As a homage to the great blog concept of the ‘mistakes post’, here I present to you my 3 biggest self-publishing mistakes I’ve made so far.
Mistake 1 : Changing Genre
My first big mistake was changing fiction genre from Time Travel Science Fiction (Timeshock) to Young Adult Fantasy (Magpies and Magic). This is a bad idea because you are losing readers who might follow through from your old series into your new series, and losing out on potential reviewers of your work.
I also changed to writing a short novel (50,000 words) as opposed to the novellas I had written (about 20,000 words). With hindsight I think I should have continued writing science-fiction novellas. Once you have a small audience for your books, just be aware that if you switch genre or subject you will be having to start again!
Mistake 2 : Promoting to the Wrong Audience
My second big mistake was a marketing target failure. I used facebook adverts to promote my first Timeshock book after I made it free. I targetted people who liked the book Time and Again, a book at that point I hadn’t read (big mistake!).
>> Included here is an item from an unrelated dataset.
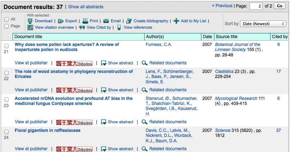Click the Print icon
This screenshot has height=152, width=291.
click(x=85, y=21)
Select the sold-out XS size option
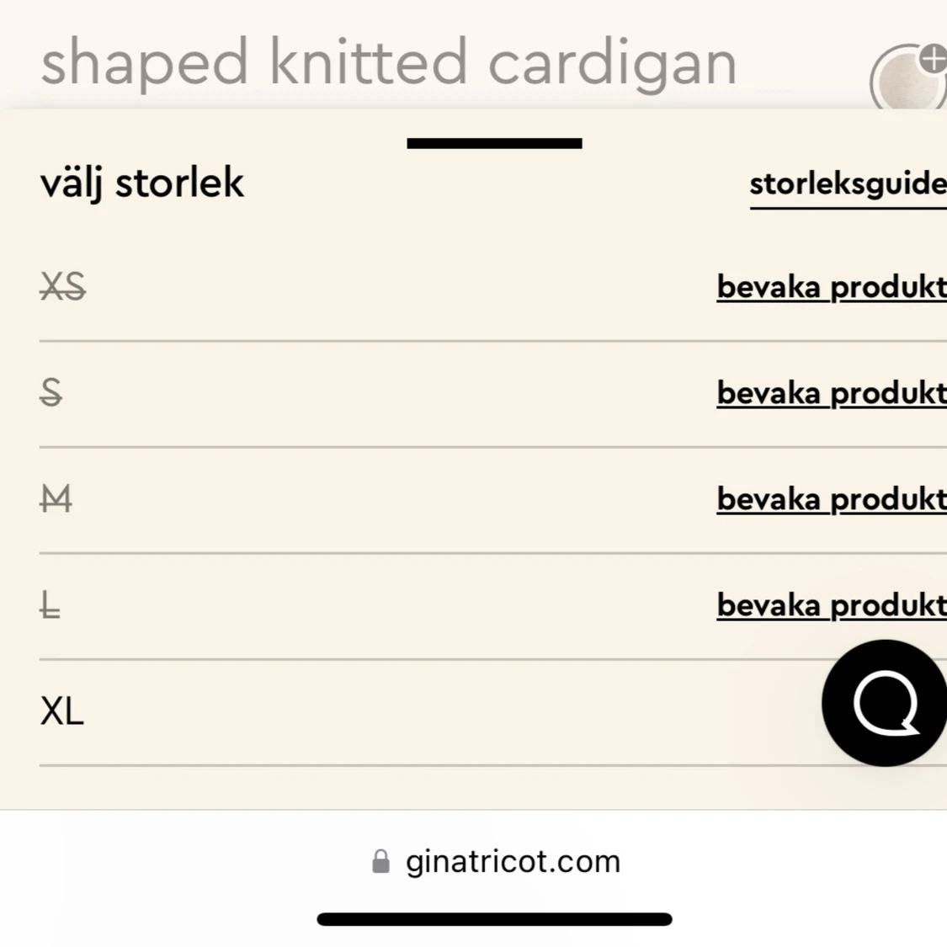The width and height of the screenshot is (947, 947). pos(63,287)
There weren’t that many time travel pages I could find to target on Facebook. I’d had some joy with targetting people who liked Dr Who, but I was looking for a book to target.
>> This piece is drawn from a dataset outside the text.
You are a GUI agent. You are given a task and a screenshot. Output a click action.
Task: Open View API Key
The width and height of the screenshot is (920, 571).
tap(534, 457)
So I chose Time and Again. Unfortunately in style and content it is the total opposite of my book – it is long, description-heavy with not a great deal of plot. My book was short, description-light and lots of plot. With hindsight I was paying money to send people who were almost certainly going to hate my book to it, while it was free.
I think this has contributed to many of the very bad one star reviews for my book in the US where I targetted this ad.
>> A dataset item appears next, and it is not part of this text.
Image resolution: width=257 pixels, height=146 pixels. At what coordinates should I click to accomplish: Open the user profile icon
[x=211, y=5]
The lesson to learn here is – be very careful who you select to target your marketing efforts to – sending the wrong readers to your book is worse than sending no readers!
Mistake 3 : Not Spending Enough Time Getting Reviews
My third big mistake was not spending more time finding people to review my Magpies and Magic book. I did e-mail a lot of people on various lists of reviewers I found back got very few responses back. I should have spent more time on this. While the reviews I did receive were favourable, they just were not enough (in the US I think there is a grand total of one at the moment!). So I missed out on the necessary reviews at launch time to give my book credibility. While it is the first book in a series, and there is hope it might sell when the later books are out (especially as I will almost certainly make it free then), it was a missed opportunity.
This post is response to a great podcast episode on the ProBlogger Podcast – which is a fantastic show to listen to if you are interested in blogging.